2. Calcium absorption promoting food composition or pharmaceutical In one aspect, the present invention relates to a calcium absorption promoting food composition or pharmaceutical comprising the calcium absorption promoting agent of the present invention. In another aspect, the present invention relates to a calcium absorption promoting food composition or pharmaceutical comprising the calcium absorption promoter of the present invention.

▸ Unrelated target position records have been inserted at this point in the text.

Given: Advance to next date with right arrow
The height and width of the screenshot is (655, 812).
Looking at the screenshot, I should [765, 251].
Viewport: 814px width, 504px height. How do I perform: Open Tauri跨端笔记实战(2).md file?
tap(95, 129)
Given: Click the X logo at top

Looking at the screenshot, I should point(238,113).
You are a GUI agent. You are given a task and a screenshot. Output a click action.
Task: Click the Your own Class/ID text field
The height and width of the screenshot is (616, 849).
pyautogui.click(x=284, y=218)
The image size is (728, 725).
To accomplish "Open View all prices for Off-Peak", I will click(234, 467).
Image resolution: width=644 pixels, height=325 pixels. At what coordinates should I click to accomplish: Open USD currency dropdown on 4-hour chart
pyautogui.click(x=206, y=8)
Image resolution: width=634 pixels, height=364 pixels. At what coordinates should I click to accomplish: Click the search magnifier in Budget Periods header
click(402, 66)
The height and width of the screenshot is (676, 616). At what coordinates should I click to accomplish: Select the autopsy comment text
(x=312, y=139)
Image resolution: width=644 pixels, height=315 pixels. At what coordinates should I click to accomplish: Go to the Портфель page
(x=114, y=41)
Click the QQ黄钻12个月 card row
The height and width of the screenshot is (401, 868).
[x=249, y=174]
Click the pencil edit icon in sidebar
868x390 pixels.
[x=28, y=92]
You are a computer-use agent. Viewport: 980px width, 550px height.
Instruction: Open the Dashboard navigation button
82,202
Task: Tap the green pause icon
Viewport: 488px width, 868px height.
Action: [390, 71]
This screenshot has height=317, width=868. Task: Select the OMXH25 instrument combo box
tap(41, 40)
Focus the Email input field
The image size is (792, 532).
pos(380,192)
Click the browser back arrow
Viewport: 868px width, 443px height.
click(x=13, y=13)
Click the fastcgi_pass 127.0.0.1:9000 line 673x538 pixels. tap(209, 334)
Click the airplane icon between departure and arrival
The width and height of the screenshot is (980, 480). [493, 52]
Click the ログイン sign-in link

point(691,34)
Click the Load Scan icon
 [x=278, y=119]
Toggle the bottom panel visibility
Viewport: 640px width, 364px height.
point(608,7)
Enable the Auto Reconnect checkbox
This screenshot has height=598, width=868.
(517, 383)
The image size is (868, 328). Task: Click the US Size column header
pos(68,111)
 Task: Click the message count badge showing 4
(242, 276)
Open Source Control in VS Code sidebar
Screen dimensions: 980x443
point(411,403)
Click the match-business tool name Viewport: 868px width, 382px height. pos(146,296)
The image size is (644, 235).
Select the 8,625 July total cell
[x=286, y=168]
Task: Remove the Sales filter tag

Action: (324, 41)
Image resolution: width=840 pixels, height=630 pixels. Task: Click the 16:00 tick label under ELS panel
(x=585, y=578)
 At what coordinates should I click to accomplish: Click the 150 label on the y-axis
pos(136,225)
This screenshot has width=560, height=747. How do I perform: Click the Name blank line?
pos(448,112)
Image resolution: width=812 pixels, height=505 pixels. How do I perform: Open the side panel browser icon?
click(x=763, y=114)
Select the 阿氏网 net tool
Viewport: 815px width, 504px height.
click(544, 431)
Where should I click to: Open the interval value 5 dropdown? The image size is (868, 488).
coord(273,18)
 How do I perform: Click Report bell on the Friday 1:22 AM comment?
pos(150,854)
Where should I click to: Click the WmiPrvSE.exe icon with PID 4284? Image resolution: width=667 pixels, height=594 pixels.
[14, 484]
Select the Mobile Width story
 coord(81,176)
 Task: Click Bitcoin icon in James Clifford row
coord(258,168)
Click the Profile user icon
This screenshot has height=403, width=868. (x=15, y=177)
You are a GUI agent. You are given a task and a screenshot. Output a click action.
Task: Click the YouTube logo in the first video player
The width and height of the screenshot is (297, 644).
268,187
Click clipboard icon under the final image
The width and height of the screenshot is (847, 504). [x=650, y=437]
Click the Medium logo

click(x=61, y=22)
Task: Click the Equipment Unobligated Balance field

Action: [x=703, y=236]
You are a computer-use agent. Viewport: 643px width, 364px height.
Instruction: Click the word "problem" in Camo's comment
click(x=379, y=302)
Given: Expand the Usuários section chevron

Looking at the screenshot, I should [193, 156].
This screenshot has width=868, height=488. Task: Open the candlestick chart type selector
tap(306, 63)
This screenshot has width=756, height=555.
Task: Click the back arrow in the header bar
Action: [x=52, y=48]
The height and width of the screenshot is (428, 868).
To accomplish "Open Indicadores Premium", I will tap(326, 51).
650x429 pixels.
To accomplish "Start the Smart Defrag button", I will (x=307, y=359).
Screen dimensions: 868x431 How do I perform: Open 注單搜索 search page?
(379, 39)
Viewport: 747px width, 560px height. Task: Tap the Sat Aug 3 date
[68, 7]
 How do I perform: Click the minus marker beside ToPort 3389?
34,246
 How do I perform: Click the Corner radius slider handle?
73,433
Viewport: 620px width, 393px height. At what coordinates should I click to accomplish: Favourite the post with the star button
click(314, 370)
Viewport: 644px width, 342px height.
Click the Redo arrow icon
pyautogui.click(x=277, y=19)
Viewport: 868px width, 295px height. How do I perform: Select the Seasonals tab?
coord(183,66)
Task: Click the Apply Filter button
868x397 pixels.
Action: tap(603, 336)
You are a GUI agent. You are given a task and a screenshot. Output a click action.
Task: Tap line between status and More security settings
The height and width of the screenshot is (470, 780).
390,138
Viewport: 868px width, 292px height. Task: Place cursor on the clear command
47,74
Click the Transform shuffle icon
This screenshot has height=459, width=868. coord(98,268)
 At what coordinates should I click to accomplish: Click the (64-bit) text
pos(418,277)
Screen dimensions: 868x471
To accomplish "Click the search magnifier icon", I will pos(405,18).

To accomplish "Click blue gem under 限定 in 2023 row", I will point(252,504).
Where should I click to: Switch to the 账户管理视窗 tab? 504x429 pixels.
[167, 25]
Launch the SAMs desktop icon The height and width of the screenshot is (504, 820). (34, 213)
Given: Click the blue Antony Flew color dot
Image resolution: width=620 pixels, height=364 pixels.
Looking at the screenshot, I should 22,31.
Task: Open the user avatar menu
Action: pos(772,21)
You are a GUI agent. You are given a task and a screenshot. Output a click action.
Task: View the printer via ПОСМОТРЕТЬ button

  The food composition of the present invention (also simply referred to as “food”) can be prepared by conventional methods. For example, as the form of such food, not only the usual “food”, but also, for example, tablets (tablets) containing sugarcane, troches, sugar-coated tablets, granules, powdered drinks, powdered soups, etc. Block confectionery such as biscuits, capsules, jelly, etc., jam-like paste, chewing gum-like gum, tea-containing soft drinks, alcoholic beverages, etc. The food may be in the form of a food for specific health use (for example, a food for preventing osteoporosis). The food containing the calcium absorption promoter of the present invention can be blended with various other components that are usually used as food raw materials as long as the desired effects of the present invention are not impaired. Examples of other components include water, alcohols, sweeteners, acidulants, colorants, preservatives, fragrances, excipients, stabilizers, pH adjusters, sugars, various vitamins, minerals, antioxidants, Examples include solubilizers, binders, lubricants, suspending agents, wetting agents, film-forming substances, flavoring agents, flavoring agents, surfactants, and fluidity promoters. These components can be used alone or in combination. Similarly, the medicament of the present invention can be prepared by a conventional method, for example, according to the method described in 1 above for the calcium absorption promoter.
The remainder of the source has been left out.